Insect-based foods: why eating bugs will be normal in 10 years, especially among young people
- With predictions that the insect market could grow significantly, it is not just scientists cooking up ways to put bugs on the menu
- From start-ups to large food and agricultural companies, products being created with insects include beer, pasta, energy bars, pancakes and granola
Fancy starting your morning with some grub granola? Or having a wrap for lunch made with insect flour? How about ending the day with stir-fried or barbecued crickets for dinner?
Despite most people balking at the idea of eating bugs, such insect-based foods could become ubiquitous in the next decade or so, according to Lars-Henrik Lau Heckmann, a biologist at the Danish Technological Institute in Aarhus.
The institute is leading the three-year project inValuable, one of Europe’s largest research programmes on industrial-scale production of insects – particularly mealworms – as a more environmentally friendly food for people and animals.

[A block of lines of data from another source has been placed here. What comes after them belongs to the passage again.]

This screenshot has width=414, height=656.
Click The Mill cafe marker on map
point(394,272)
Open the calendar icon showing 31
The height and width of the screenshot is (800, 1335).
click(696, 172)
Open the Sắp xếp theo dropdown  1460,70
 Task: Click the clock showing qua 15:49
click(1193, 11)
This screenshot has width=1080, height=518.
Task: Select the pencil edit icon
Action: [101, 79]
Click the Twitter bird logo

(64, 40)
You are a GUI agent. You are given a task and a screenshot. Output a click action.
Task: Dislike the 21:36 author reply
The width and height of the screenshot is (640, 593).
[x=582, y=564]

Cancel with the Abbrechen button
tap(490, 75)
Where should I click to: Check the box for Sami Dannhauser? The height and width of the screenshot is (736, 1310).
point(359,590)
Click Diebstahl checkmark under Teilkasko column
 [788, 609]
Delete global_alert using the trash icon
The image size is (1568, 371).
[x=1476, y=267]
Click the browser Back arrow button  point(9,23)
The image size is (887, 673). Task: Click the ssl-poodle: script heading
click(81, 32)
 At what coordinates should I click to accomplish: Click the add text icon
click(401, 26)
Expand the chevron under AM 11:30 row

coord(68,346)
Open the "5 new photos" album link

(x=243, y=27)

“I believe … young people will find it very natural to make pasta and wok dishes with insects as they today eat sushi,” says Heckmann, standing next to trays of mealworms stacked on top of each other on metal frames three metres (10 foot) high.
Insect farming is a small – but growing – industry globally, with bugs touted as a sustainable and cheap food that is high in protein, vitamins, fibre and minerals. Their cultivation, meanwhile, has much less environmental impact than meat.
Environmental groups such as WWF have raised concerns that growing demand for animal protein has led to more cultivation of soybeans to feed livestock, and that is causing deforestation.